Organizations based in countries with no national identity infrastructure face the systemic risk of synthetic identity since the task of determining if an identity is real is based upon probability. In this case, to reduce the risk of synthetic identity, an authoritative body is required to verify the existence of an identity while also respecting the privacy of citizens. In the UK for example, there is a pilot project concerning the government’s Document Checking Service (DCS) which provides an authoritative “yes” or “no” answer to a query from an online service about passport validity. This, in combination with similar authoritative digital services, could help to reduce the risk of synthetic identity at the point of establishing the identity of a consumer.
Impersonation fraud is another risk to be considered when someone is onboarded to a service using stolen identity information. While there are mitigations to this risk, a future digital identity scheme can create a culture where verifiable identity information such as W3C verifiable credentials – the usage of which is subject to local authentication on a device – can over time reduce the need to conduct “from scratch” identity proofing.
Furthermore, the evolution of an open ecosystem of identity providers will allow those with the most resilient identity proofing process to provide most identities in the ecosystem. This will not only edge out identity providers with less secure processes in place but also help to strengthen the overall resistance of the eco-system to fraud where portable identities are used.
After a user-centric identity has been established, user authentication methods are required at multiple points, for example, local authentication to secure the user’s wallet and reduce the risk that issued credentials or privileges of the device are accessible to unauthorized individuals.
Remote authentication across a network is also needed to re-establish access to online services after the customer has successfully onboarded. In a survey conducted by the CMO Council, 44% of respondents said biometrics are considered an easier and better method of authentication than alternatives. Open authentication standards such as those from the FIDO Alliance support biometrics for local authentication and mitigate the risk of phishing during remote authentication.
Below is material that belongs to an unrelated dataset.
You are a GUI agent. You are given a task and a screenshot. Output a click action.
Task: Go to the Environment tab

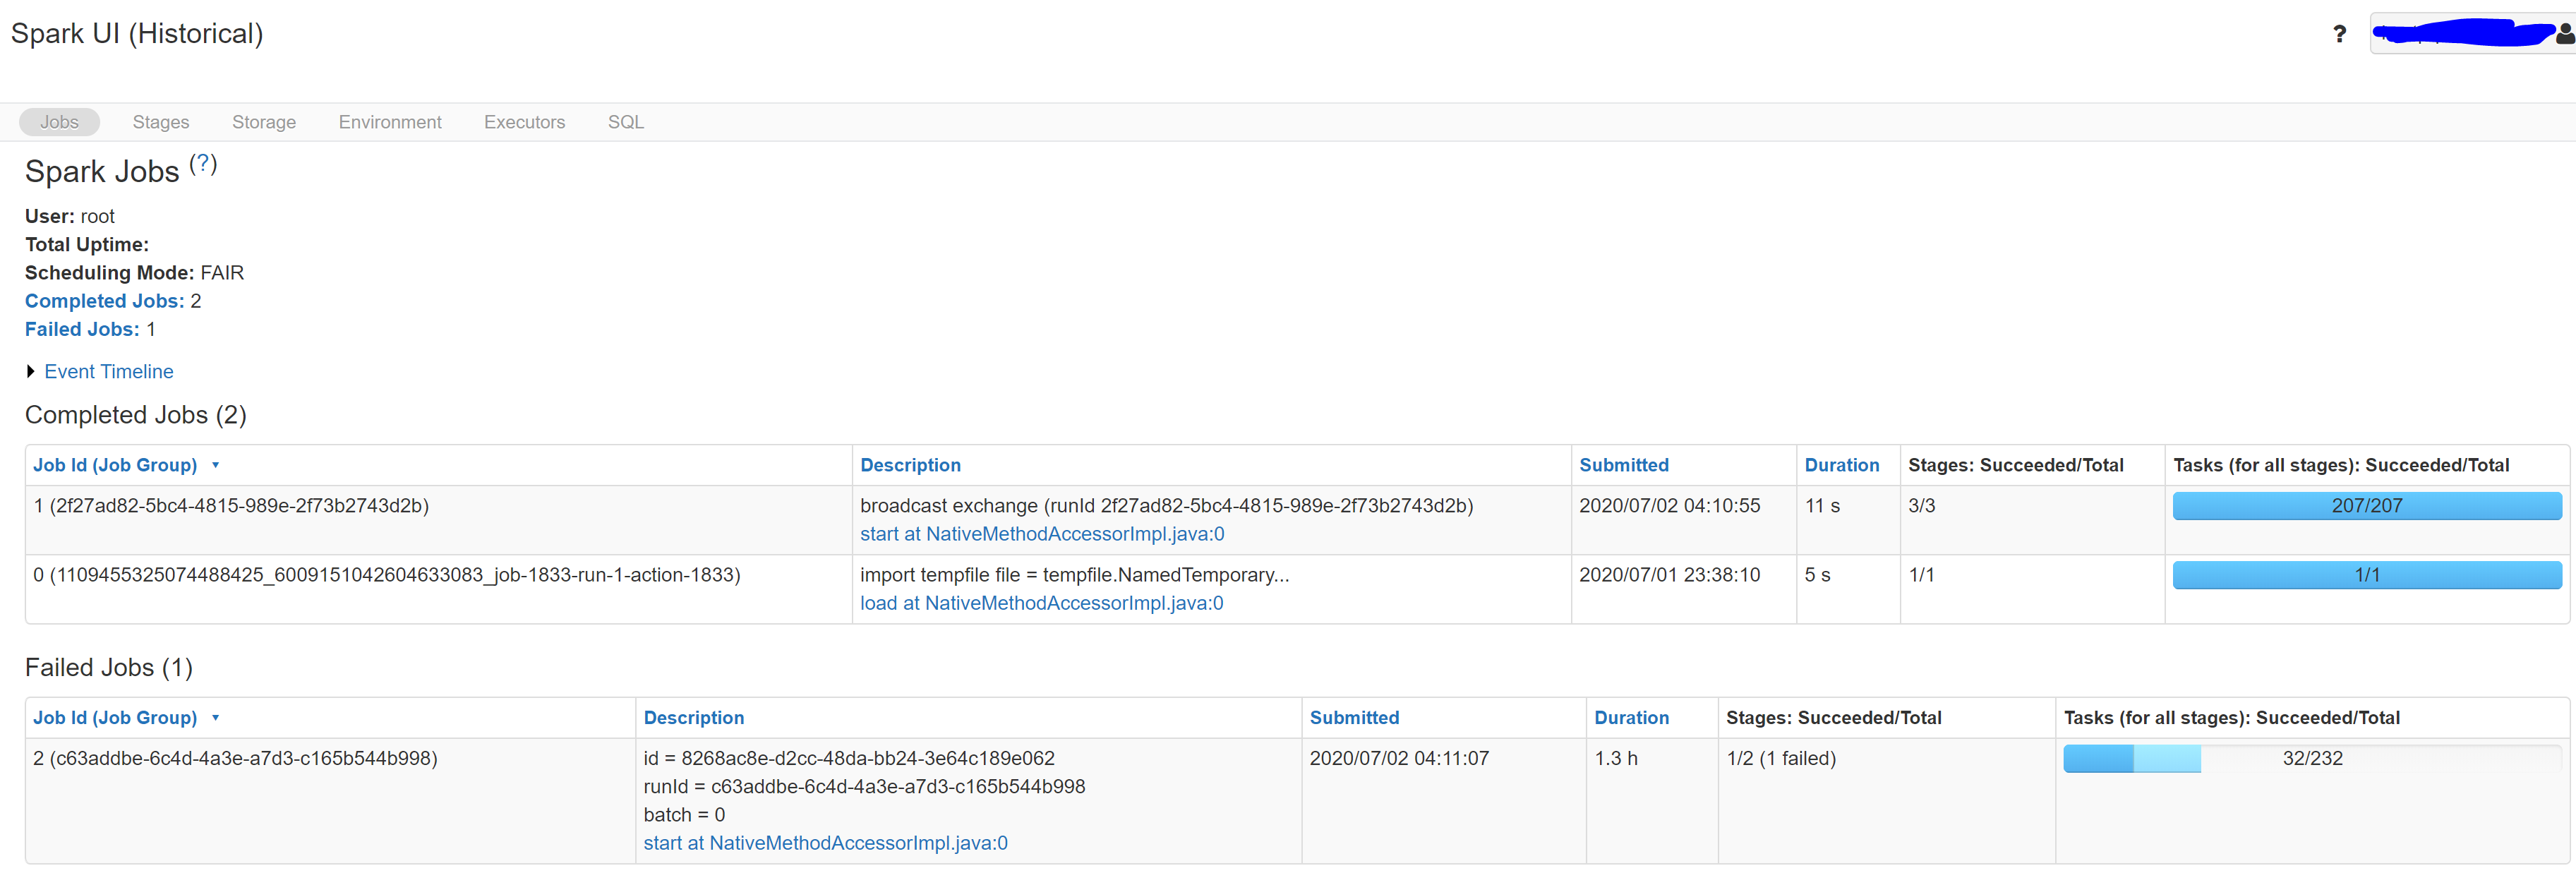tap(389, 122)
The adoption of digital identity seems almost certain at this point. Its potential benefits are vast and banks, FIs and governments are attuned to these opportunities. However, as development moves forward, digital identity initiatives and the organizations driving adoption will have to tread several thin lines. It must be simple and user-friendly while maintaining the highest security standards. It must also provide end-users with control over their personal data without overwhelming complexity – or worse, the opportunity to overshare their information with fraudsters or scammers. If we can tread these lines successfully, digital ID is set to transform digital banking for decades to come.